My Granddad died in 1996, and I wrote a little story around my feelings. It was only a short piece. Years later, I stumbled across it again. It had held up quite well. I polished it up and sent it out into the big world. I was delighted when it found a home.
Two weeks ago, my mother died. It was a horrible to watch her struggling to live, surrounded by machines that heartlessly showed us how fast she was fading away.
Before she went into her coma, she spoke with my niece. Her last words were “I’m very tired,” and “My children and family were what made my life perfect,” and her very last words were “I love you to the moon and back”.

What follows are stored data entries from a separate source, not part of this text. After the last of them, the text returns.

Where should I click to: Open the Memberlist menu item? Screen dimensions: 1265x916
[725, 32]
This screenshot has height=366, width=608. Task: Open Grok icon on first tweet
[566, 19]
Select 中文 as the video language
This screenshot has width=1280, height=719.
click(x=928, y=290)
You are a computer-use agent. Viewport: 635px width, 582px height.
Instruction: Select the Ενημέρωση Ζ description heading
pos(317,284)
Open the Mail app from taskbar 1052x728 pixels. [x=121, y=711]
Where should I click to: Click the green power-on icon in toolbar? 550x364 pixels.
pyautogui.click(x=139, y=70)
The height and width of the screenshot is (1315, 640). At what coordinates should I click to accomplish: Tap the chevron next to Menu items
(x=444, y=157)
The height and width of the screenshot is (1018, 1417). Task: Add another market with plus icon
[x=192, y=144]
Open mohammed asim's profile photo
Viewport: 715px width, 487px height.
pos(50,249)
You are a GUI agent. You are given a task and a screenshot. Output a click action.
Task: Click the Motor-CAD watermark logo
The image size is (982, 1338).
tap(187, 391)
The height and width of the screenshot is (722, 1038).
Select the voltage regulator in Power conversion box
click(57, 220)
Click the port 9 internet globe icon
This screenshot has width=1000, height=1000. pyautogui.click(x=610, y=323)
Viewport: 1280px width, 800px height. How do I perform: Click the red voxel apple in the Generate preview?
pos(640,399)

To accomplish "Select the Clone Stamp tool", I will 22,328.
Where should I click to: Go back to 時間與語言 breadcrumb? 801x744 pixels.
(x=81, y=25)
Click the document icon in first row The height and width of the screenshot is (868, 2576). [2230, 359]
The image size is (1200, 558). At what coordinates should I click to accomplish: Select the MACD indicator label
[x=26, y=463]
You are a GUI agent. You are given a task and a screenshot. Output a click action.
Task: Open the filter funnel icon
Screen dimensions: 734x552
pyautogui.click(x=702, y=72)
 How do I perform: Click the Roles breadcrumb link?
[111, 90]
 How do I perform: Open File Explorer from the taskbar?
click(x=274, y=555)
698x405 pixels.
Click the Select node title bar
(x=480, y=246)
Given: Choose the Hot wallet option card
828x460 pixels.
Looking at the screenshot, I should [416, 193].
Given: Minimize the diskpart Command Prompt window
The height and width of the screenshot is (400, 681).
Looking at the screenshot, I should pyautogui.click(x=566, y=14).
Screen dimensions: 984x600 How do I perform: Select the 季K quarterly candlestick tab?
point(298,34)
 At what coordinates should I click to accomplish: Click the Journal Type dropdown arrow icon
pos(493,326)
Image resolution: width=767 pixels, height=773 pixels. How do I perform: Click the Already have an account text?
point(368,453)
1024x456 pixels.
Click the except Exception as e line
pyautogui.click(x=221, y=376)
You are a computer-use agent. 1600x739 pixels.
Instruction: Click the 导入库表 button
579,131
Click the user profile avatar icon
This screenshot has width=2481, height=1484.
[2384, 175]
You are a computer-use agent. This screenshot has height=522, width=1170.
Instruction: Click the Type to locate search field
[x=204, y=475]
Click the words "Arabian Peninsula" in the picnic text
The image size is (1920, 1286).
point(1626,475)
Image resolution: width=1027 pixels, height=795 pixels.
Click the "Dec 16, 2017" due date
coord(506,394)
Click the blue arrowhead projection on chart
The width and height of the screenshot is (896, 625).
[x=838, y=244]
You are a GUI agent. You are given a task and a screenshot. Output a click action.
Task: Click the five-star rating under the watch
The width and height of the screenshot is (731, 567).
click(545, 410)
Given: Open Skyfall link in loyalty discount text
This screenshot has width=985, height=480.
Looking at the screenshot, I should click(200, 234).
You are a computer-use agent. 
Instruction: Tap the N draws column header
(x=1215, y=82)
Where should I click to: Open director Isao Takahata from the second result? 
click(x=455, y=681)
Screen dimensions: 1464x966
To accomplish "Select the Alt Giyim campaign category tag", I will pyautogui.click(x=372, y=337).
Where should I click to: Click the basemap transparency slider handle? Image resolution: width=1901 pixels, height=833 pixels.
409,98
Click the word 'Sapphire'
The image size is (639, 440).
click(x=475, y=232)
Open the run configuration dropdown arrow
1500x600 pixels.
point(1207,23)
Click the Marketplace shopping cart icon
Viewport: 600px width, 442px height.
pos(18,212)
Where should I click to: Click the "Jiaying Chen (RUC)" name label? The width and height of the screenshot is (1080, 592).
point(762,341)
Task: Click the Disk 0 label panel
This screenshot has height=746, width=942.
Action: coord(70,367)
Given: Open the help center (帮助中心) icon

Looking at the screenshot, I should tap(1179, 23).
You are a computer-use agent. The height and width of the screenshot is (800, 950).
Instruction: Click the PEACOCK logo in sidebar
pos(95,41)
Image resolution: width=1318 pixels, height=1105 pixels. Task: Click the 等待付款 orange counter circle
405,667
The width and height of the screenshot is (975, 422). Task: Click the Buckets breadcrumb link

Her last words to me were “I love you. I’ll see you tomorrow.” I had rung her in her hospital room, planning to visit her that day, and asking her what she wanted. She asked me not to come because she was so tired … I didn’t know that was going to be my last chance ever to speak with her. Who knows these things? She had her fatal turn just a few hours after I spoke with her.
Today rolls around. I had forgotten all about my little story. It was published today. In it, the little old woman dies of exhaustion and malnutrition.
This is how a writer breaks her own heart.
That’s my Mother in the suit, beside the bride (my eldest child). This photo was taken in October last year. This is one of last photos of my mother with her husband, children and grandchildren, together one last time.